PROBLEM TO SOLVE →
After locating the line that contains "Choose the Eraser tool" in the records below, write out exactly that line and each line after it through the one that contains "Open the Greenwood, IN", and nothing else.

Start of Block

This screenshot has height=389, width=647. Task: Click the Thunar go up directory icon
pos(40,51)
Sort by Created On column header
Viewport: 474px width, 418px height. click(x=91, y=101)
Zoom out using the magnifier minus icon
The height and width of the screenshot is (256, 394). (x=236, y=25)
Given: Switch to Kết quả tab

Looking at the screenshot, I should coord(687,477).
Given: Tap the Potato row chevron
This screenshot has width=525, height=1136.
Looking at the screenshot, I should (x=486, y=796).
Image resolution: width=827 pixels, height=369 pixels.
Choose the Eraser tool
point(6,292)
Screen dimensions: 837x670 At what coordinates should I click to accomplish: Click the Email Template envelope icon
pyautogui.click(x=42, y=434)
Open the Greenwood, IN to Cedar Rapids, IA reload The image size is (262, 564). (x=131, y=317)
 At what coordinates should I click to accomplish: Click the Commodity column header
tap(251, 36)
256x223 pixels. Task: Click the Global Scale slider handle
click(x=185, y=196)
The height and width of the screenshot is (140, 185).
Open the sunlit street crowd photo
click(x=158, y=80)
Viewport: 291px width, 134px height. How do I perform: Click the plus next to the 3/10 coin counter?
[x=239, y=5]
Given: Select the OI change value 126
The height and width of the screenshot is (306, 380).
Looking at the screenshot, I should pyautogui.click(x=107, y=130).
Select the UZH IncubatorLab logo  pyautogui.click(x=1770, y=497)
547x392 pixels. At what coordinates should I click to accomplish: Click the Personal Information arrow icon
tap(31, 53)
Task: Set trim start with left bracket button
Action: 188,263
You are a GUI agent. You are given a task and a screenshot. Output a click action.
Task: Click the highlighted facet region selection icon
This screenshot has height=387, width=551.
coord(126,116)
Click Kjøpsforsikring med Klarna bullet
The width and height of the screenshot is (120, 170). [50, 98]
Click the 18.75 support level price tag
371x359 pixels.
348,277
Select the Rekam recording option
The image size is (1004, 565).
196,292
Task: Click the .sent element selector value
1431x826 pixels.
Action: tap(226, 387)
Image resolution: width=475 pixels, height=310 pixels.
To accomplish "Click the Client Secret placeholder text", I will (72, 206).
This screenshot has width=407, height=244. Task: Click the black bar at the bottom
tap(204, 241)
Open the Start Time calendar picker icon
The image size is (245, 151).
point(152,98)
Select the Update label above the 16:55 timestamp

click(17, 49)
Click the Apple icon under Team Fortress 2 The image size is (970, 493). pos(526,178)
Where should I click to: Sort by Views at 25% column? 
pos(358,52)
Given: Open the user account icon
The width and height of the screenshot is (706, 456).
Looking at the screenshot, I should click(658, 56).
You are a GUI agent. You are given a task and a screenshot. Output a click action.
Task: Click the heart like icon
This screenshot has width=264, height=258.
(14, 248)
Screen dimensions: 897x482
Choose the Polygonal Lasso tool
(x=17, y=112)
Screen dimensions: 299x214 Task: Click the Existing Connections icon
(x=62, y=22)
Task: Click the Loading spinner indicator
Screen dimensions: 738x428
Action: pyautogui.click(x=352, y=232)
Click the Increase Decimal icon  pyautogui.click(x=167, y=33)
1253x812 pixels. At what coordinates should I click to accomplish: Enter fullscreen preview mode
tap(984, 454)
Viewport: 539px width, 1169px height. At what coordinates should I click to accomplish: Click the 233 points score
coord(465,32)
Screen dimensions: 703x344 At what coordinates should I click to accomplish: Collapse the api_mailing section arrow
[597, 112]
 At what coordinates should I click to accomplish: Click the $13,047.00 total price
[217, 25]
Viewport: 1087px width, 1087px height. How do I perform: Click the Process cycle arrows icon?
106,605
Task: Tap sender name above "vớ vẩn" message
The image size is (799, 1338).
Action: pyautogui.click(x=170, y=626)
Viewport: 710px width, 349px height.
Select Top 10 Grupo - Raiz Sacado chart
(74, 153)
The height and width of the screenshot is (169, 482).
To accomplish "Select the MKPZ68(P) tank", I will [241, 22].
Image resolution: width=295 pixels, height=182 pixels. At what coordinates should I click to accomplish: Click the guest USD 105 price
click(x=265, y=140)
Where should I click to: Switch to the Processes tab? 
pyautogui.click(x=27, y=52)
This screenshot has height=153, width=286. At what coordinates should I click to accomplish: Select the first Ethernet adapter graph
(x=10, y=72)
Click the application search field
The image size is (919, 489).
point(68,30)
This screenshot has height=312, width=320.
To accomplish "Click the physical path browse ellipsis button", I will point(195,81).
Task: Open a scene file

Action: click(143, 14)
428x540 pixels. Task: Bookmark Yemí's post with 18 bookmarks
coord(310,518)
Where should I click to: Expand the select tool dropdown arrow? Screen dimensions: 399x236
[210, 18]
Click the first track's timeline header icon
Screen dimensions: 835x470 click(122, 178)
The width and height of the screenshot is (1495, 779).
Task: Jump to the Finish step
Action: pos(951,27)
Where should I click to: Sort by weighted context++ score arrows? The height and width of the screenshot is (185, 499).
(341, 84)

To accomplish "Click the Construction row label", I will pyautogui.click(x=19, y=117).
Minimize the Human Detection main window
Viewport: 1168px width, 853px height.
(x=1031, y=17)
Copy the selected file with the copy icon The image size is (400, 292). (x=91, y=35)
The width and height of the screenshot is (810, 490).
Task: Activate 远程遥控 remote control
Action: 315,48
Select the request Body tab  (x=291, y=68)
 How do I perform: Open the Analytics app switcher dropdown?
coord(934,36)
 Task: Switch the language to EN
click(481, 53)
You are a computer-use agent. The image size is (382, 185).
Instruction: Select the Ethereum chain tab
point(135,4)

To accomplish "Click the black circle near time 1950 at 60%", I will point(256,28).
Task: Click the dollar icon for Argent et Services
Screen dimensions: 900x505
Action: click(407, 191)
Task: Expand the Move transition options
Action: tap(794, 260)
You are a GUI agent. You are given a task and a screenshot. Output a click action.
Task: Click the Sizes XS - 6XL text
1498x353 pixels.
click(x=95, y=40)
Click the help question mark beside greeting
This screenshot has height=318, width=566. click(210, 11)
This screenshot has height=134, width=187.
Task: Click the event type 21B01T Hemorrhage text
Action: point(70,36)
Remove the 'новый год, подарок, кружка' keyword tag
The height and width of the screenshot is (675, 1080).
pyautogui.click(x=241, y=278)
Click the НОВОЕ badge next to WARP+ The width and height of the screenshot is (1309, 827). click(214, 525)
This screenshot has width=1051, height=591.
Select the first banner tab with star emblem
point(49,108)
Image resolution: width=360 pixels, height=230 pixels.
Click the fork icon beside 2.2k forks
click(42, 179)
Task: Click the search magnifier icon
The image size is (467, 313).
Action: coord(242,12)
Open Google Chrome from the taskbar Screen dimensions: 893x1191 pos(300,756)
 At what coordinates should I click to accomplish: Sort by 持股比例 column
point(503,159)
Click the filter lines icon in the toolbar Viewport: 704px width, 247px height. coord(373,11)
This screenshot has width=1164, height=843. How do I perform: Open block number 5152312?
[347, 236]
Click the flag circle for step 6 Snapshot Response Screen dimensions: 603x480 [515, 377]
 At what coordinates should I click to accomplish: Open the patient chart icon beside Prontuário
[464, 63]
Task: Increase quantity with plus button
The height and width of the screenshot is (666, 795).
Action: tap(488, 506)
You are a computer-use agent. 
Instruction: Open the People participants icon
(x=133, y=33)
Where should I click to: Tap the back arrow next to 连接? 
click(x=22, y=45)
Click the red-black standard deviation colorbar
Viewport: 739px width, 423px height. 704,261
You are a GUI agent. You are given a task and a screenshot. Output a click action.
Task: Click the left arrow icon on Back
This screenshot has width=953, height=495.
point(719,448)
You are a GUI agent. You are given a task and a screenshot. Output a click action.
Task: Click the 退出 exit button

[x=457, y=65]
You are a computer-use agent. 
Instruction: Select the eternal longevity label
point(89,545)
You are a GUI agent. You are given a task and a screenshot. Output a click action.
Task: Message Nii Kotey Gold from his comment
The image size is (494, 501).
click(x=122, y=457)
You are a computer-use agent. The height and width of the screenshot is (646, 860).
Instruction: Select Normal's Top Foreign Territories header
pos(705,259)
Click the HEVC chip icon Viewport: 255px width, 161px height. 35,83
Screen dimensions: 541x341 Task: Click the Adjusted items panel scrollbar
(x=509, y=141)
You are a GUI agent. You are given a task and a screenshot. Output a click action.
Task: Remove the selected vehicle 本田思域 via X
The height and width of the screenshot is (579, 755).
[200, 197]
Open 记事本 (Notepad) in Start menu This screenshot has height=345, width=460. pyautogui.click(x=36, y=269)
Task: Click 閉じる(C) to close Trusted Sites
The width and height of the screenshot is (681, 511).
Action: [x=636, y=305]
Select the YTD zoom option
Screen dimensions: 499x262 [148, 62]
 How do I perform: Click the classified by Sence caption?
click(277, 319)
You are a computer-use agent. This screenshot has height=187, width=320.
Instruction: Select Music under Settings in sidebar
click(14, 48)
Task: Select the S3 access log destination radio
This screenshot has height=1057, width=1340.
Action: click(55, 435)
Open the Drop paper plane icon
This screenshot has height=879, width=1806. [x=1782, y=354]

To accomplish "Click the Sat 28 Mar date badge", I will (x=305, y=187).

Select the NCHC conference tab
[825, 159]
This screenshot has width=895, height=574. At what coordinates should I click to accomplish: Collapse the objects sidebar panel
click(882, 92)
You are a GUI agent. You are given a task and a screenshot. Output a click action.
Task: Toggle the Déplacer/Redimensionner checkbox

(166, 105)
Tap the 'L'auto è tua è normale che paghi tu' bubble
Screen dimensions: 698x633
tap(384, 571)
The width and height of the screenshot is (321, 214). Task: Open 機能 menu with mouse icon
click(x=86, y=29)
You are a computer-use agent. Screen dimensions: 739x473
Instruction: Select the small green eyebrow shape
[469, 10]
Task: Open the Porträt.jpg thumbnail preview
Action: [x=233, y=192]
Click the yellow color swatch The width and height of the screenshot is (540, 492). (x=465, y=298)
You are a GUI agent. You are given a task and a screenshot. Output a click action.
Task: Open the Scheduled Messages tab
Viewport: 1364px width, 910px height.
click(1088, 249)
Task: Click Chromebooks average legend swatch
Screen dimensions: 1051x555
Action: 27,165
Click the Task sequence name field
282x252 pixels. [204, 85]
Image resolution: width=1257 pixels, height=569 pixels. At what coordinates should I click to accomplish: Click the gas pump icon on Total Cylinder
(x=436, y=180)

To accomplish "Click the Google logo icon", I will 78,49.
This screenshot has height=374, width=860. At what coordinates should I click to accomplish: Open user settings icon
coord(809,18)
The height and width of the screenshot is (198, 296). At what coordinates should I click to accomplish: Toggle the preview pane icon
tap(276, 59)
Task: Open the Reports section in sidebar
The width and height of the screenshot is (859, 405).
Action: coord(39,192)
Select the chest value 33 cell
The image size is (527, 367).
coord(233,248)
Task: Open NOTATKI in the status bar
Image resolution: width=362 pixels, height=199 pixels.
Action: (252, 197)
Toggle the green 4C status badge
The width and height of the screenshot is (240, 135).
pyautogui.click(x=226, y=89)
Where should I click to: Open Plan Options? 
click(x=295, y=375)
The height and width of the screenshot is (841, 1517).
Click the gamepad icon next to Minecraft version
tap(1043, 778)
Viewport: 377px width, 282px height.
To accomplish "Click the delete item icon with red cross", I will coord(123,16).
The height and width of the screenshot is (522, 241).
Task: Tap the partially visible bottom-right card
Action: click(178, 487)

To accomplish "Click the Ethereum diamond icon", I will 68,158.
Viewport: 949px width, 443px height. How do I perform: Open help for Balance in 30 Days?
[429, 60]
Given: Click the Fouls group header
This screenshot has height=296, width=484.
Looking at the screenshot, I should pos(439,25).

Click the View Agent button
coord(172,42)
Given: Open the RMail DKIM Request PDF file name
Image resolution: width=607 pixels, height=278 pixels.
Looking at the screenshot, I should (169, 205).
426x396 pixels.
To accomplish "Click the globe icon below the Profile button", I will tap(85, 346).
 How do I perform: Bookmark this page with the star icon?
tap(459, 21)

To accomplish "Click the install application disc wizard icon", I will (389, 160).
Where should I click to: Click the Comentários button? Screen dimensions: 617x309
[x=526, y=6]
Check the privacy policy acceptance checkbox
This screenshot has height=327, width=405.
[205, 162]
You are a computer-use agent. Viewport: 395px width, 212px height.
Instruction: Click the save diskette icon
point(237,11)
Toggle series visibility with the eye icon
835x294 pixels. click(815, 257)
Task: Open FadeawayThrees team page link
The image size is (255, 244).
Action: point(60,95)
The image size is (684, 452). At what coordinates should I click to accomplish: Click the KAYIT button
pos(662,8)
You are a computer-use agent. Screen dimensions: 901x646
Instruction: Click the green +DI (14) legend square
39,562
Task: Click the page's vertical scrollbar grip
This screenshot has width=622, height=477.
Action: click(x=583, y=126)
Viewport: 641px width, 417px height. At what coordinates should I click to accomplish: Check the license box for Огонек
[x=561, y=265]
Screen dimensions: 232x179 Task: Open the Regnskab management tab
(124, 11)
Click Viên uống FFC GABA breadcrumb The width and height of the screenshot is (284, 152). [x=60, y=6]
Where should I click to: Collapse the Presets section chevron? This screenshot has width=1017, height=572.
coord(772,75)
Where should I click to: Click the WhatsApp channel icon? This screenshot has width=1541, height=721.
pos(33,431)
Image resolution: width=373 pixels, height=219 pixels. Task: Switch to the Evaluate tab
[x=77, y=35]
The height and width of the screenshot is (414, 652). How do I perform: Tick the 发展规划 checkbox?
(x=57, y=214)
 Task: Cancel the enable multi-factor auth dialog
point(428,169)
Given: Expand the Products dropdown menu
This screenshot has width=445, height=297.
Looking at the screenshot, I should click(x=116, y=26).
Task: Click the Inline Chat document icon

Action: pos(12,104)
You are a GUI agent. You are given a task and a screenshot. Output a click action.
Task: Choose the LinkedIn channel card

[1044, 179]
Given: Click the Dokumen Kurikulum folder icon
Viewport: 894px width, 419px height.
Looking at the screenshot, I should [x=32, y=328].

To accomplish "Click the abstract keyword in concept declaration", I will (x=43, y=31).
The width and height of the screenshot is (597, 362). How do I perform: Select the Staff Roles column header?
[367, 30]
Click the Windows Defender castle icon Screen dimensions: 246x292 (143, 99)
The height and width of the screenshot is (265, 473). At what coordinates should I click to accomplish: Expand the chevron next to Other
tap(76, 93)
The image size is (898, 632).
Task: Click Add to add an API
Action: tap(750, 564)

End of Block

SOLUTION FOR THIS PROBLEM →
Choose the Eraser tool
point(6,292)
Screen dimensions: 837x670 At what coordinates should I click to accomplish: Click the Email Template envelope icon
pyautogui.click(x=42, y=434)
Open the Greenwood, IN to Cedar Rapids, IA reload The image size is (262, 564). (x=131, y=317)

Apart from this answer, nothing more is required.